Task instructions:
(1) Which foods do the posters in the cricket-feeding thread say they actually gave their crickets? List them all.
(2) In the cricket-feeding thread, what happened when OGIGA added a slice of potato to the crickets?
(3) Update the cricket-feeding thread between "I use lettuce" and "would be better.", inclusive, changing "lettuce" to "cabbage".

Text passage:

At my store, we had a waterbottle/trough with a sponge in the trough, and we would feed the crickets dog/cat food as a staple. To gutload them, we would add in a bunch of tropical fish flaked food (which they readily ate) and then feed them to the store reptiles/amphibians. This would be an ideal setup, but if this is going to be a one-time only thing, I would stick with the minimum stuff unless you have the fish food and watterbottle handy.


----------



## OGIGA

I tried adding a slice of potato to crickets several weeks ago and the potato got really moldy. What else seems to work? Any suggestions about what to feed the crickets that'll benefit the mantises?


----------



## xenuwantsyou

I use lettuce and have had no problems at all.


----------



## Jodokohajjio

Well, I'm not exactly sure what the daily nutrient intake for any particular species of praying mantis ought to be, but I think that using flaked tropical fish food with the crickets would be pretty good because it'll be higher in protein than potatoes and whatnot. As mantids are predators, I imagine that this would be better.

There is also cricket dust available as a calcium supplement for reptiles, but I don't think that the dust will have any benefit for the mantis (though I haven't seen anything conclusive about this either way).


----------



## OGIGA

I got some crickets earlier and settled for giving them cucumber. The crickets who found the cucumber seem to really like it.


----------



## OGIGA

I bought like 25-30 of them yesterday. Today, 4 are dead and they look kinda gross. Maybe that means I should keep them away from my mantises...

Extracted information:

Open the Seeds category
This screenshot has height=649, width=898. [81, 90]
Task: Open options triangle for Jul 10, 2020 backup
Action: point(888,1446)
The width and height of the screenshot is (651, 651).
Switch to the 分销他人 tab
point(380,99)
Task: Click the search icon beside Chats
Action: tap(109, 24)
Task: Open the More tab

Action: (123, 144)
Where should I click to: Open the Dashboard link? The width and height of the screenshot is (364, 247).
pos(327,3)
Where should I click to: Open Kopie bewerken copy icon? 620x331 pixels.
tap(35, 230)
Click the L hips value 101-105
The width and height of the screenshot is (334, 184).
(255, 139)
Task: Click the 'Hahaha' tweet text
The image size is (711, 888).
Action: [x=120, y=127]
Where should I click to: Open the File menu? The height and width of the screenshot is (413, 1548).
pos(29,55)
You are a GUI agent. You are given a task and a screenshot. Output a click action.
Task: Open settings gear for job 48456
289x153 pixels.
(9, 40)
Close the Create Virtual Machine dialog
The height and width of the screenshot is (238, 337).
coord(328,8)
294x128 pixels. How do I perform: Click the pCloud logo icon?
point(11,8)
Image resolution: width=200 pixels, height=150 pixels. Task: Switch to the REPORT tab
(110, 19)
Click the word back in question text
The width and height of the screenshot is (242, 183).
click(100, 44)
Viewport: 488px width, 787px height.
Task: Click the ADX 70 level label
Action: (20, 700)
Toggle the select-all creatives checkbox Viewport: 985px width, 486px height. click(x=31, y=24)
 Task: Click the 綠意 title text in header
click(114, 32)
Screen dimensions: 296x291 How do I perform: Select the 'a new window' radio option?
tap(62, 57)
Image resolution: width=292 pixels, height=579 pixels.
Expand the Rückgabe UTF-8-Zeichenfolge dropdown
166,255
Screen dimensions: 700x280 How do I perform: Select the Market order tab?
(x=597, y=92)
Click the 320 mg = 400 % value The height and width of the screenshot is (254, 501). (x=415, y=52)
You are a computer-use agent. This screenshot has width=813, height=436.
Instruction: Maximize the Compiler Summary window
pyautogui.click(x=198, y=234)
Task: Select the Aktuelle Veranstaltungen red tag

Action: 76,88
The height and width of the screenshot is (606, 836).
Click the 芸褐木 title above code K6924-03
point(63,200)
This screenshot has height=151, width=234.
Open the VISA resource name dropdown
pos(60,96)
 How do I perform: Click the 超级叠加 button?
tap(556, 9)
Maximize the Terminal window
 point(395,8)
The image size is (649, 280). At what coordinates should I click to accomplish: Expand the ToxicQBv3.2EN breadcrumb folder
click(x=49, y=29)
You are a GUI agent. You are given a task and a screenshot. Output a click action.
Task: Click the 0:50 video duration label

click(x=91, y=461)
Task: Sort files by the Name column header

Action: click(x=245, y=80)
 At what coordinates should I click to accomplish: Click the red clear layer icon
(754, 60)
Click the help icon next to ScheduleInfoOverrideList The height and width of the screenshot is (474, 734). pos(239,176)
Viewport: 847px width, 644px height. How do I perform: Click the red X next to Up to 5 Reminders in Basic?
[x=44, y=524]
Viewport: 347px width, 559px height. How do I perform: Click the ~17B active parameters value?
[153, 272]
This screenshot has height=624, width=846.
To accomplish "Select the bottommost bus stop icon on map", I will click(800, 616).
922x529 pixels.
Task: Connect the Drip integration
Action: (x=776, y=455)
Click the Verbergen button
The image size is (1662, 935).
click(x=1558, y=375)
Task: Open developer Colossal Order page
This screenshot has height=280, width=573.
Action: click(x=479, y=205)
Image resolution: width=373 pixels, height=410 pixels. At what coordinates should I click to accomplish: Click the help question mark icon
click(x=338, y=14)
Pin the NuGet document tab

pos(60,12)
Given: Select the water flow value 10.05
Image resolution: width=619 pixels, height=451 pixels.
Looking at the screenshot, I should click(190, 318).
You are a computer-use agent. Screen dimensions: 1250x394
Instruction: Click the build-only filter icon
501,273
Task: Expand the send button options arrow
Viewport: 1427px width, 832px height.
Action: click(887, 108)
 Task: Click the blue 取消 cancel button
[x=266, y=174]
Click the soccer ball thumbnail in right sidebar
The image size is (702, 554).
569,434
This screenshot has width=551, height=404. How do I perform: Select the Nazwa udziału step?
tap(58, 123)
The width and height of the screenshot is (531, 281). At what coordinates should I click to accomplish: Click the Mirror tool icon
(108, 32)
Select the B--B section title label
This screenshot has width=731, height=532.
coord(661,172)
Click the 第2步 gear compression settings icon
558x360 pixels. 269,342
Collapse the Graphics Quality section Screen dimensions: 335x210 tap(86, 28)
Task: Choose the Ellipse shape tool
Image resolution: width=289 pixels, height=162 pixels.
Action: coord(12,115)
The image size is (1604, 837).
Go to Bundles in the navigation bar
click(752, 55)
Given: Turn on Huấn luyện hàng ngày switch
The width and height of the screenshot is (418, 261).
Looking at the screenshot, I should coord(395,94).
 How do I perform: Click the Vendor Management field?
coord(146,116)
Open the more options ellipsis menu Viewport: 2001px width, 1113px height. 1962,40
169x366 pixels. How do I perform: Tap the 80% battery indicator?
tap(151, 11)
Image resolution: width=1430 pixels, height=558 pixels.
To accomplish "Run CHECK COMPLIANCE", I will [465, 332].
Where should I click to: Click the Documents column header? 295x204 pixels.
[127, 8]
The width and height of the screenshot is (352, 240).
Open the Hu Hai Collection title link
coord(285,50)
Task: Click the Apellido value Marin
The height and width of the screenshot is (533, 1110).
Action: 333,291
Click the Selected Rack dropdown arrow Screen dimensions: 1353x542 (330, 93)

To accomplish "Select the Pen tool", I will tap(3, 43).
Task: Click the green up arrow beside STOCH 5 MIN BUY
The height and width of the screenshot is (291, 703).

Answers to the exercises:
(1)
- dog/cat food
- tropical fish flaked food
- a slice of potato
- lettuce
- cucumber

(2) The potato got really moldy.

(3)
I use cabbage and have had no problems at all.


----------



## Jodokohajjio

Well, I'm not exactly sure what the daily nutrient intake for any particular species of praying mantis ought to be, but I think that using flaked tropical fish food with the crickets would be pretty good because it'll be higher in protein than potatoes and whatnot. As mantids are predators, I imagine that this would be better.